Fine-scale genetic structure and its consequence in breeding aggregations of a passerine bird

• Published in: Molecular ecology Vol. 18; no. 12; pp. 2728 - 2739
• Main Authors: Lee, Jin-Won, Jang, Byoung-Soon, Dawson, Deborah A, Burke, Terry, Hatchwell, Ben J
• Format: Journal Article
• Language: English
• Published: Oxford, UK Oxford, UK : Blackwell Publishing Ltd 01.06.2009; Blackwell Publishing Ltd
• Subjects: Animal populations; Animal reproduction; Animals; Aves; Birds; Female; fine-scale genetic structure; Gene Frequency; Genetics, Population; Male; nest distribution; Nesting Behavior; Paradoxornis webbianus; Passeriformes - genetics; passerine; Population genetics; recruitment; Reproduction - genetics; Seasons; Sequence Analysis, DNA; Sexual Behavior, Animal; vinous-throated parrotbill
• ISSN: 0962-1083; 1365-294X
• DOI: 10.1111/j.1365-294X.2009.04228.x

The pattern of fine-scale genetic structure in a population may reflect current biological processes of the species, such as natal dispersal, the breeding system and demography.
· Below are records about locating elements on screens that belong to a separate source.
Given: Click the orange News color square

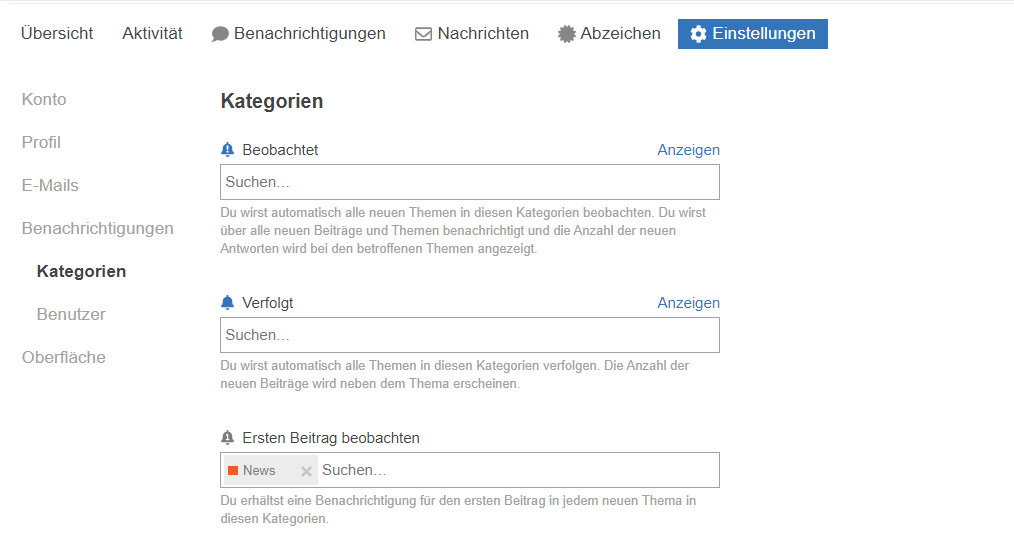Looking at the screenshot, I should 233,471.
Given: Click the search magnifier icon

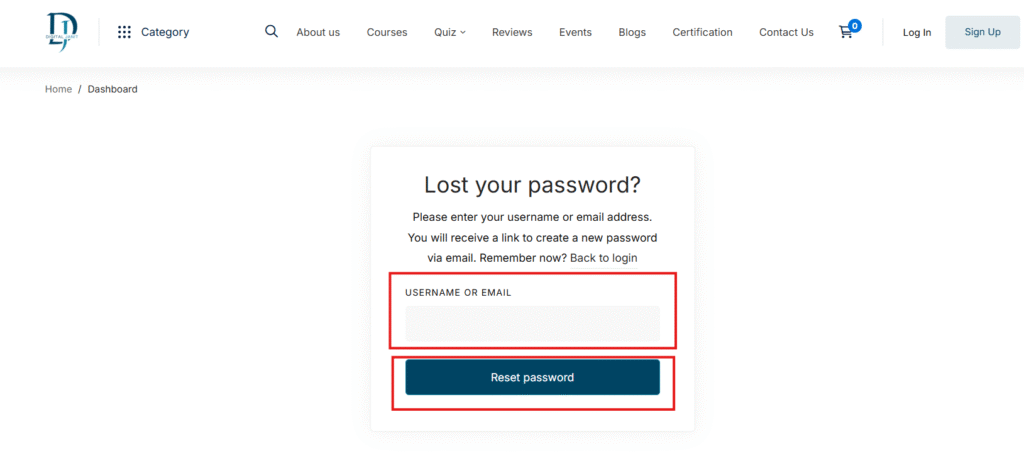Looking at the screenshot, I should (271, 31).

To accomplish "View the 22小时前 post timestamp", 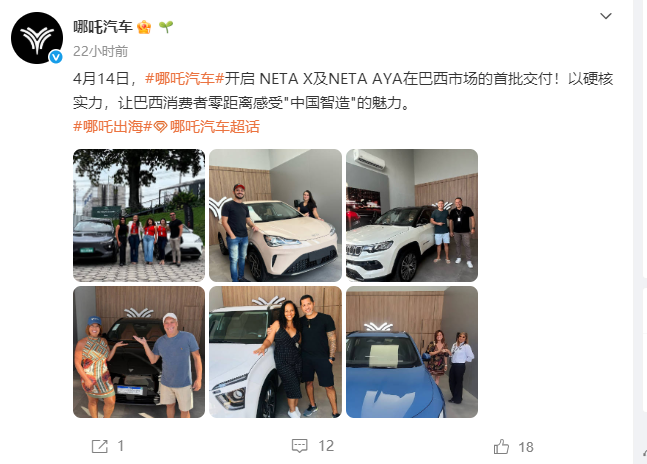I will (100, 52).
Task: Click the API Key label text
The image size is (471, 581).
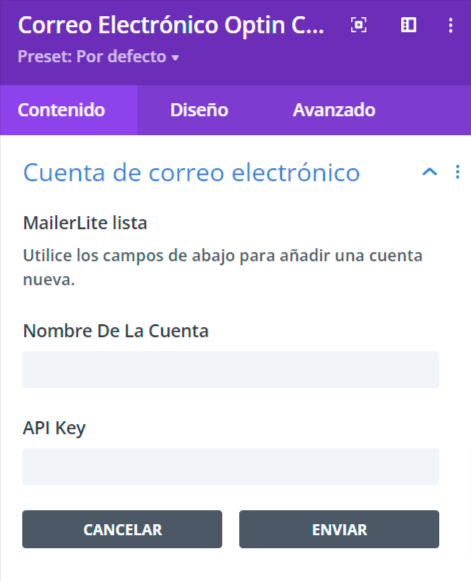Action: coord(54,428)
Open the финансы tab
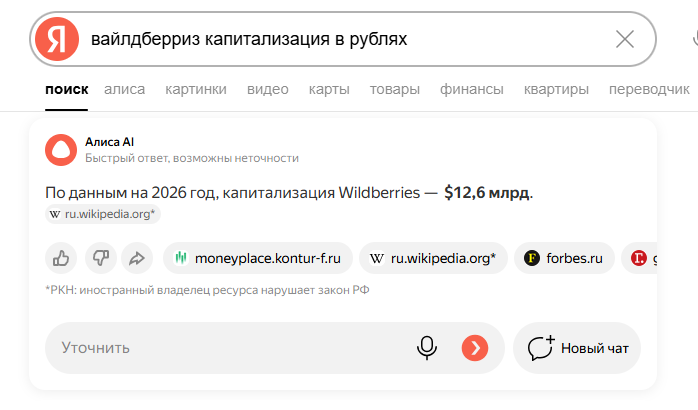 pos(471,89)
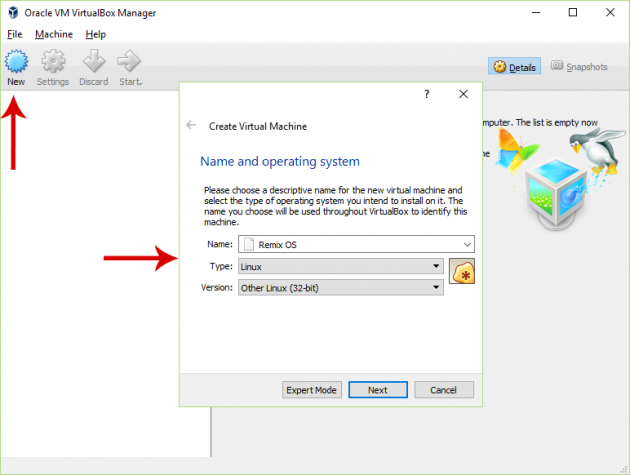Screen dimensions: 630x475
Task: Click the OS type badge icon
Action: tap(462, 270)
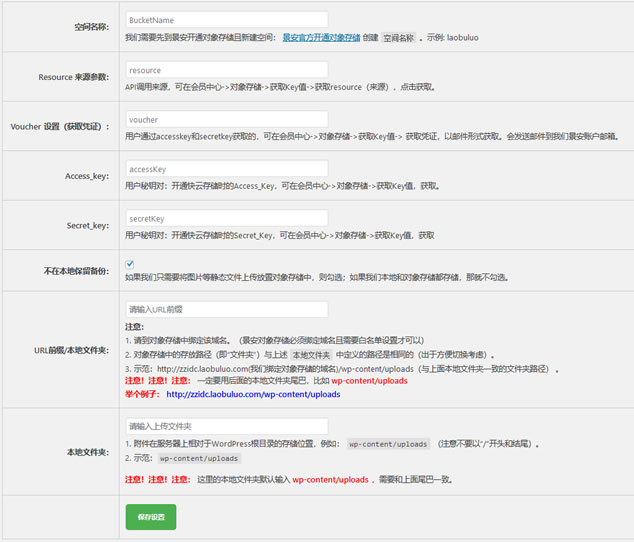Focus the resource 来源参数 text box
This screenshot has width=634, height=542.
(226, 70)
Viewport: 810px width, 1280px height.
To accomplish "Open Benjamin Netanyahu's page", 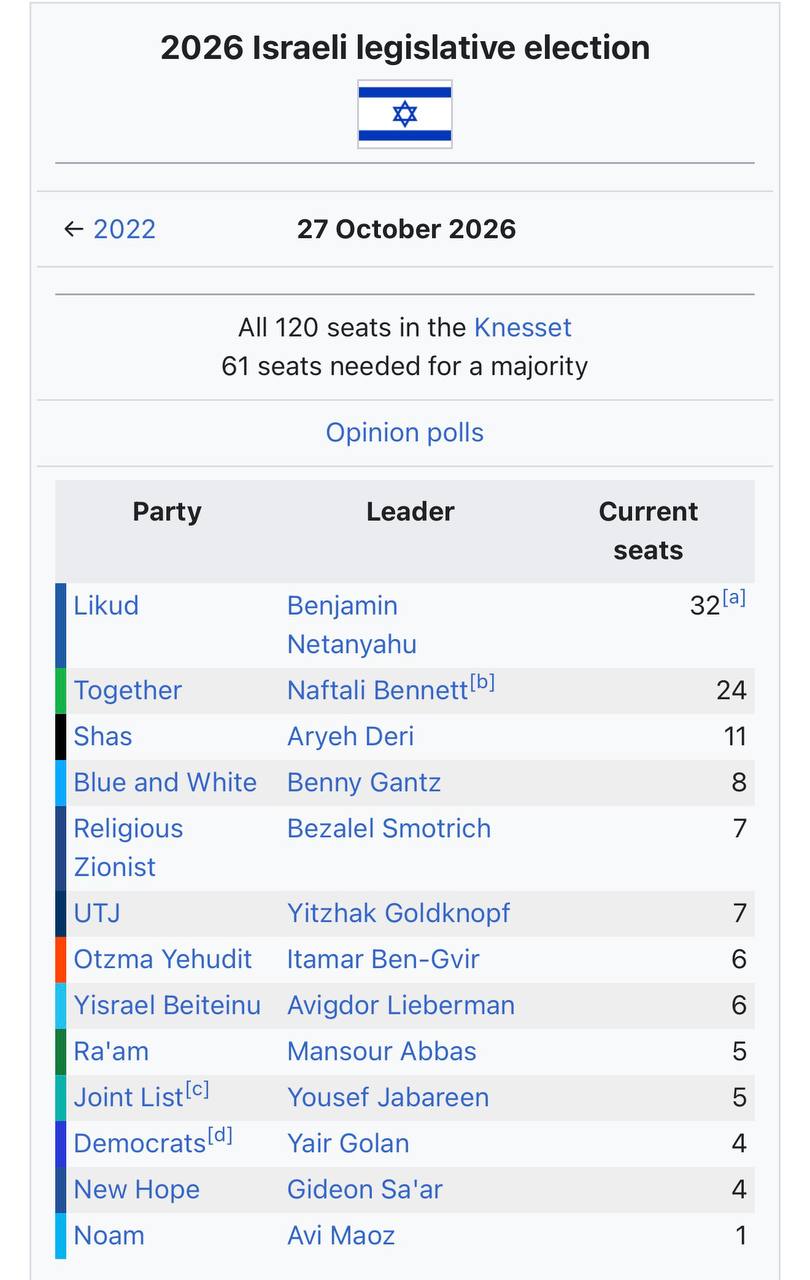I will 352,625.
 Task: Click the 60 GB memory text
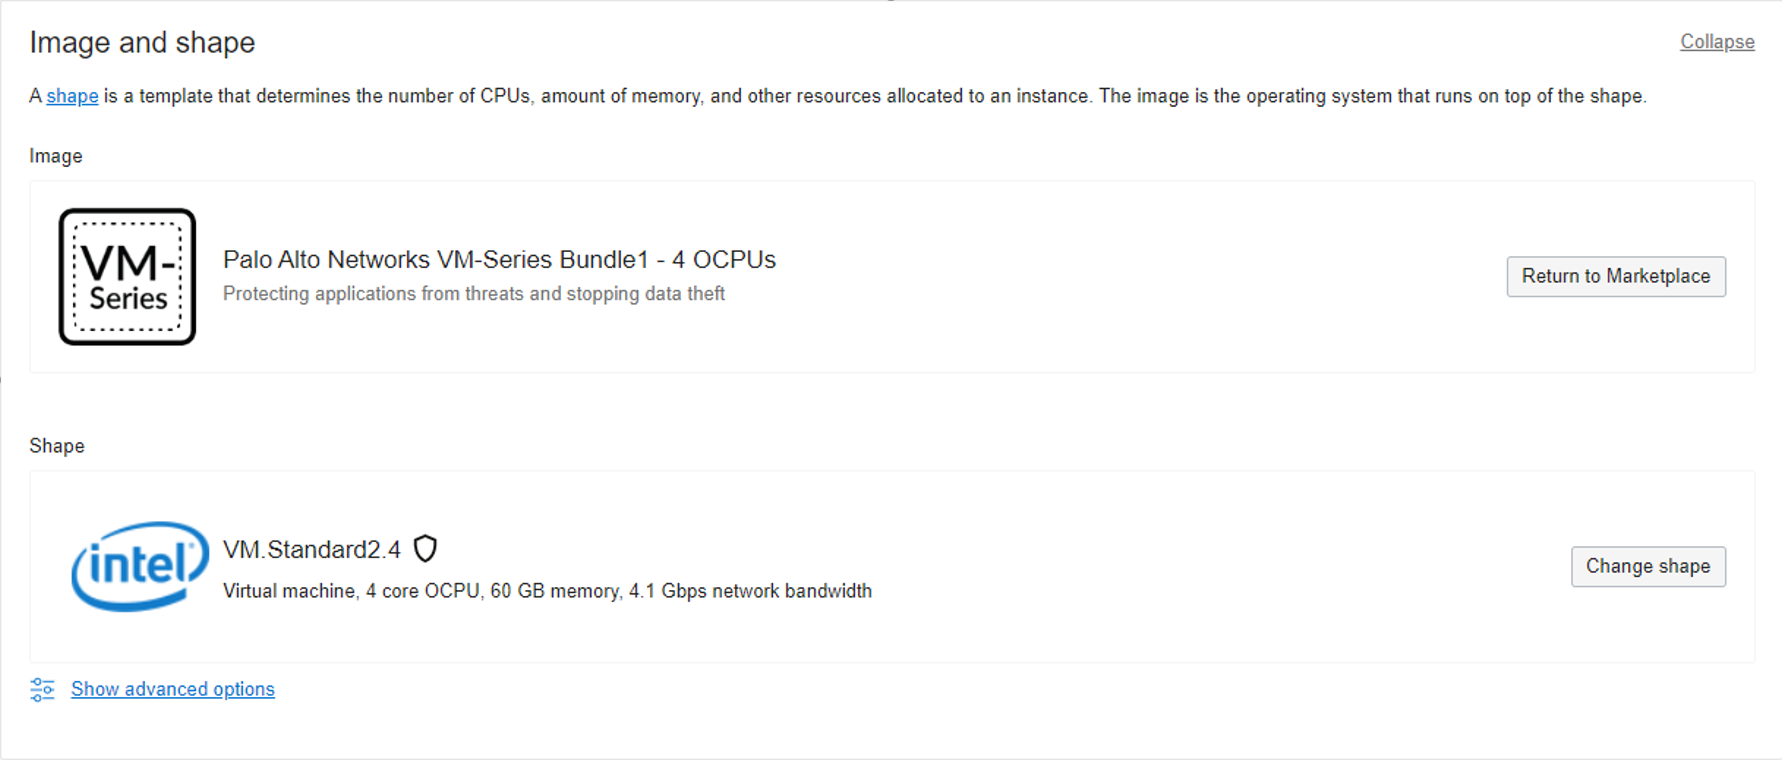click(x=554, y=591)
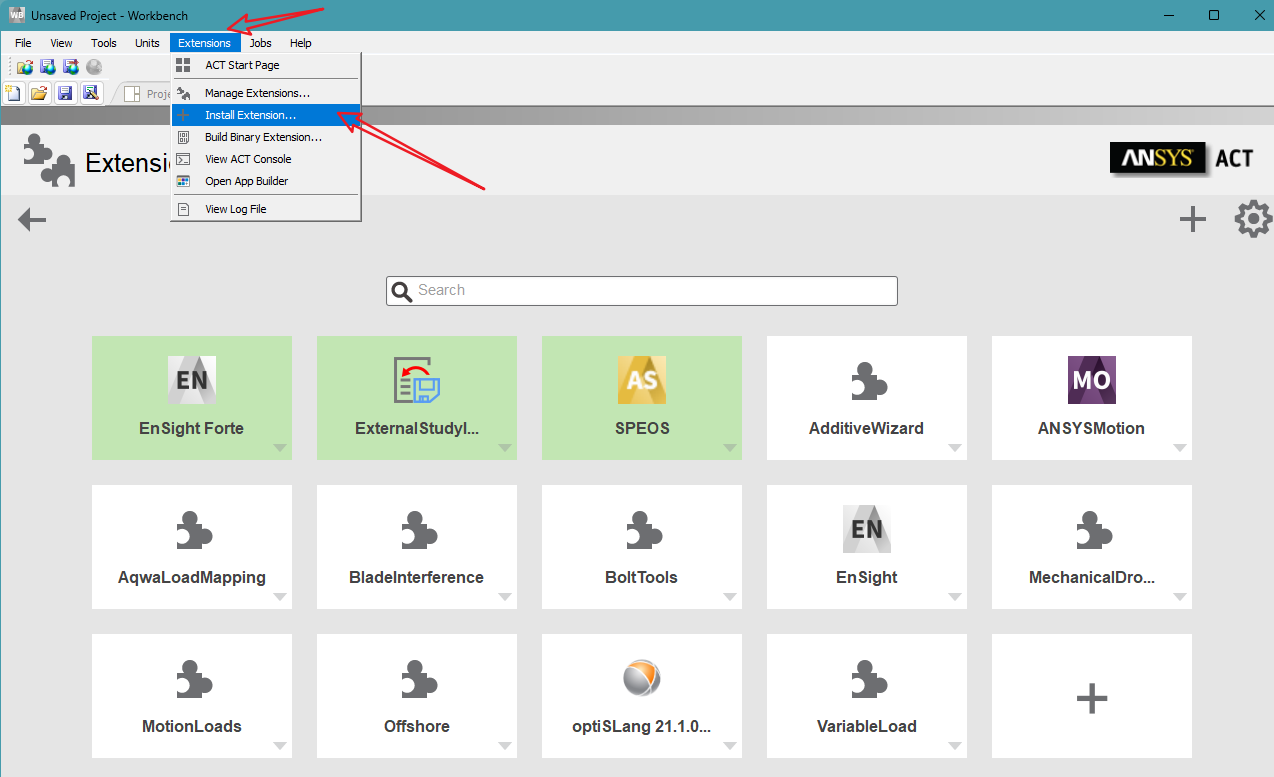The width and height of the screenshot is (1274, 777).
Task: Click the Save As icon with pencil
Action: 91,93
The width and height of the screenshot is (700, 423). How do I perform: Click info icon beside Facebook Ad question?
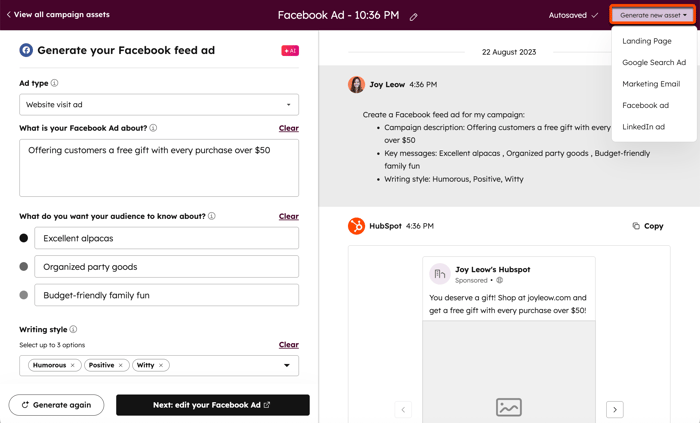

We investigated the spatial distribution of nests and fine-scale genetic structure during two breeding seasons in a population of a weakly territorial, flock-living passerine bird, the vinous-throated parrotbill, Paradoxornis webbianus. Nest distribution was clustered. There were two peaks of egg laying within each breeding season, and spatial clustering of nests was more extreme during the second peak after controlling for breeding density. The patterns of genetic structure during the breeding season varied with parental sex and season. Genetic structure occurred during the second laying peak: males breeding within 200 m of one another at this time were significantly more closely related than males breeding farther apart. However, no apparent genetic structure was detected in males during the first laying peak or among females in either laying peak. These results reveal male-oriented kin affiliation during part of the breeding season in this species. Furthermore, juvenile recruitment into the winter flocks was positively related to this increased relatedness among males via kin affiliation. This study implies that fine-scale genetic structure during the breeding season could be a factor determining individual fitness and may play an important role in our understanding of the evolution of social systems.